* PARTS OF THE EXERCISE:
a) In the malicious code classification abstract, which loss is used to optimize the Faster R-CNN loss function?
b) Extend the malicious code classification abstract, picking up right after its final sentence.

***** SOURCE EXTRACT *****

Research on Visual Malicious Code Classification Based on
Improved Faster R-CNN
Liang Zhen 1, Yuntao Zhao *1
1
Shenyang Ligong University, College of Information Science and Engineering, Liaoning Shenyang 110159,
China

                Abstract
                With the development of Internet technology, the number of malicious software is increasing
                and malicious attacks are becoming rampant. Therefore, the research on malicious software
                has a great application prospect. This paper proposes a visual malicious code classification
                method based on improved Faster R-CNN. Rank & Sort Loss is used to optimize the loss
                function of the Faster R-CNN model, in order to reduce the number of hyperparameters,
                improve the performance of the model, and make it more robust to the problem of class
                imbalance in training. The experimental results show that using the improved Faster R-CNN
                detection method has a further improvement in the recognition accuracy of malicious code
                grayscale images compared with the classic Faster R-CNN detection method.

***** DATA EXCERPT *****

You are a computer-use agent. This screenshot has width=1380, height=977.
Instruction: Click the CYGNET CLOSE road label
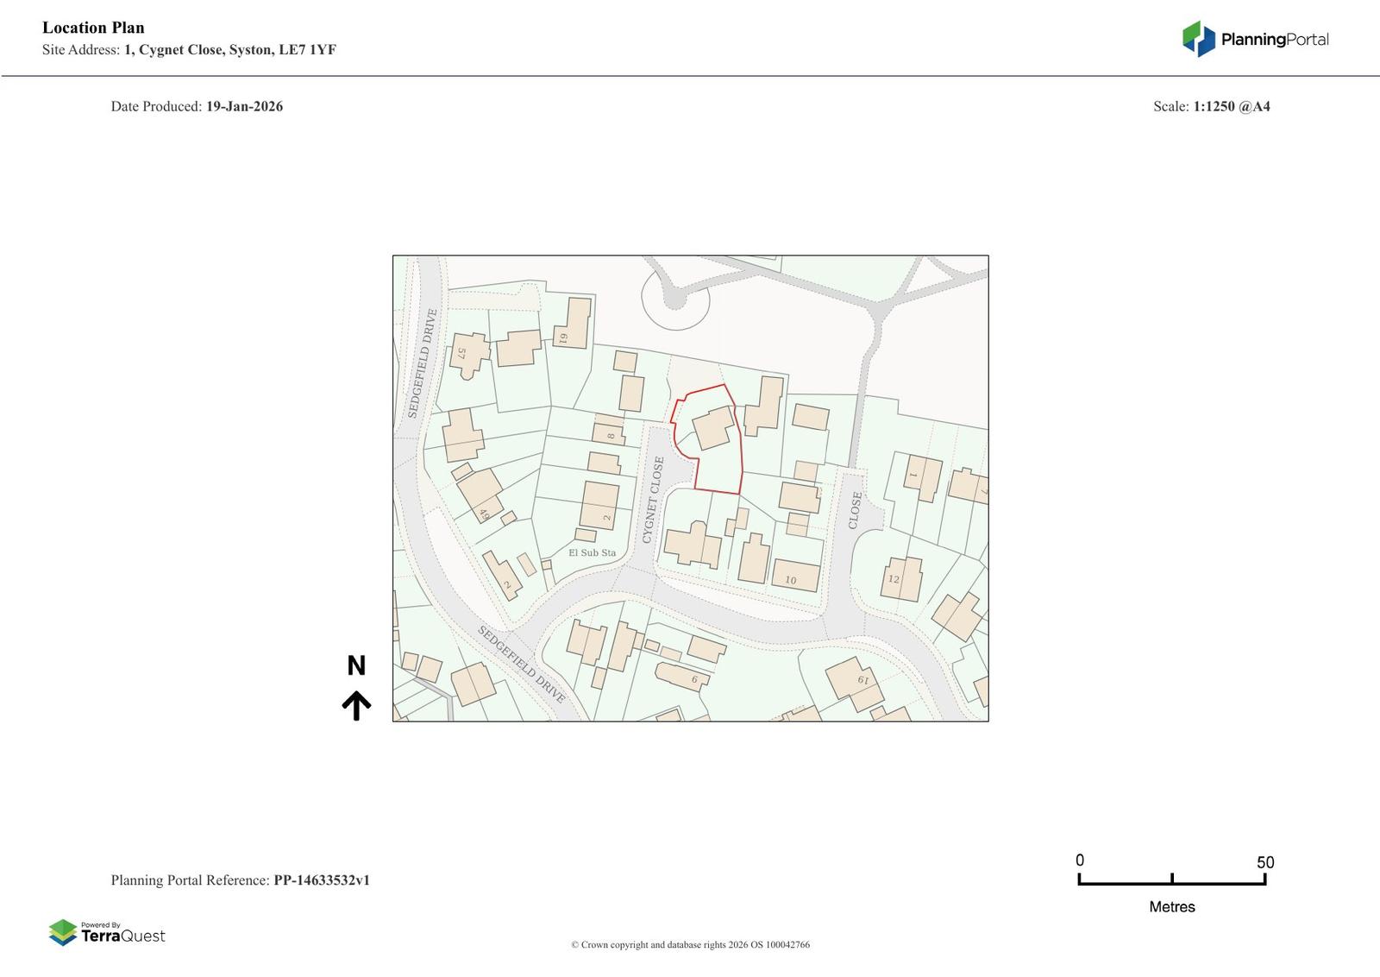[x=653, y=500]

*****

* WRITTEN RESPONSES:
a) Rank & Sort Loss.

b)
                Keywords1
                Malicious code visualization, Rank & Sort loss, Faster R-CNN network, object detection

1. Introduction
   In 2020, according to the detection and dissemination of malicious programs by CNCERT / CC
(National Internet Emergency Center), more than 42.98 million samples of malicious programs were
found in the whole year. According to the above report, malicious code has great harm. Based on the
above situation, it is of great significance to study malicious code. At this stage, there have been many
researches on malicious code analysis and detection methods. In 2011, L.Nataraj et al. proposed a
malicious code visualization method and classification method, which converts binary data files of
malicious code into texture images, and classifies malicious software through KNN model and
Euclidean distance[2]. Through experimental demonstration, this method can effectively improve the
detection speed of malicious code, and also ensure the accuracy level of traditional static detection
methods. On this basis, many researchers have begun to try to use the detection and classification
method based on malicious code image to train the appropriate malicious code classifier. For example,
Zhang Jinglian et al. proposed a malicious code classification technology based on feature fusion, which
extracts and fuses the features by extracting the opcode instructions and grayscale image texture of
malicious code, and uses Random Forest (RF) to classify the malicious code families[3]. The above
methods all visualize the malicious code, convert the malicious code into a grayscale image for further
classification, and achieve good results.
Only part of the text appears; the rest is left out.